Geoff: You are doing like some sort of coaching.
Geoff: It sounds like body building stuff.
Josh: Sports, performance, but in mental health I thought it was a whole other category of life. I start diving into all these things and I started cleaning my body. Sure enough, six months later, I met a woman who happened to be the communication's director of the largest ayahuasca center in the world and she happened to go to my high school and I never knew her in high school and we connected. I told her about my experience and she was amazing and beautiful and we started dating. I was a mess when we started dating.
Geoff: Six months, you're still a mess.
Josh: Total mess.
Geoff: You are starting to come back or just you're holding on?
Josh: I was basically one hand on a ledge with a really, really good grip. I wasn't going to fucking let go but I was holding on and there was a 5,000 foot drop below me, so I wasn't progressing.
Geoff: The bottom point if you could say would be the airplane right back.
Josh: We haven't even come close to the bottom.
Geoff: Okay, let's continue the story.
Josh: That's like a vacation compared to where I went after three and half years. I hope we have the time for it at all, but I'll try and accelerate it here. Basically, I went to the Amazon a second time and I spent six months in the Amazon, five months maybe and then a month in the mountains. I drink ayahuasca 21 more times. I fasted for weeks on end and I meditated every day all day and I walked on the ground barefoot and gave myself self-love every single step. I had this practice where I would do for two hours a day and just every step, "I love you Josh. I love you Josh." Everywhere I went except for love or at least the thought of love was torture, so I just was constantly trying to stay afloat dealing with this depression, this panic, this anxiety, feeling like I was dying all day almost like a meat hook was in my gut and in my heart. That's what I felt like every day all day.
Geoff: I mean, 21 ceremonies, were these like little bumps that seem to have started working or why did you do so many if you were still in this like torturous situation?

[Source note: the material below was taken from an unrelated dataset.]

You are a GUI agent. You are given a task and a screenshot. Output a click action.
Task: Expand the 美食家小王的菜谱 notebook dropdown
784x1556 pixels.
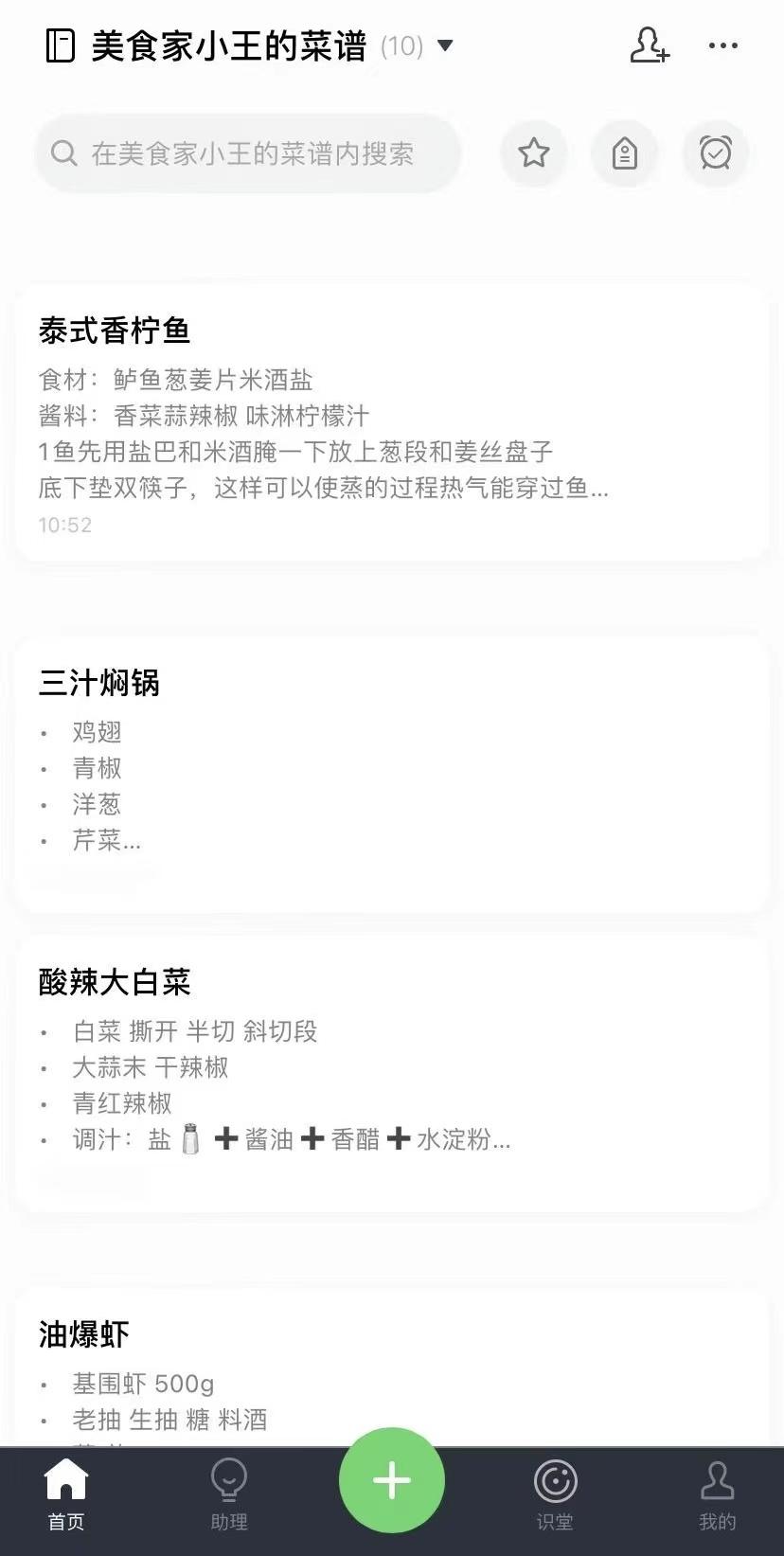(444, 45)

Josh: Ayahuasca cleared out so much junk and cleared my intuition and revealed to me the aliveness of the earth, the aliveness of me as a body, the aliveness of the fact that I was a spirit in a human body. I felt like avatar at times. For minutes at a time, I would realize that I was this avatar in a body temporarily inhabiting this physical vessel for this lifetime.
Those were the conclusions I came to through the medicine so there were revelations and there was a new paradigm that was opening for me...but the suffering didn't go away.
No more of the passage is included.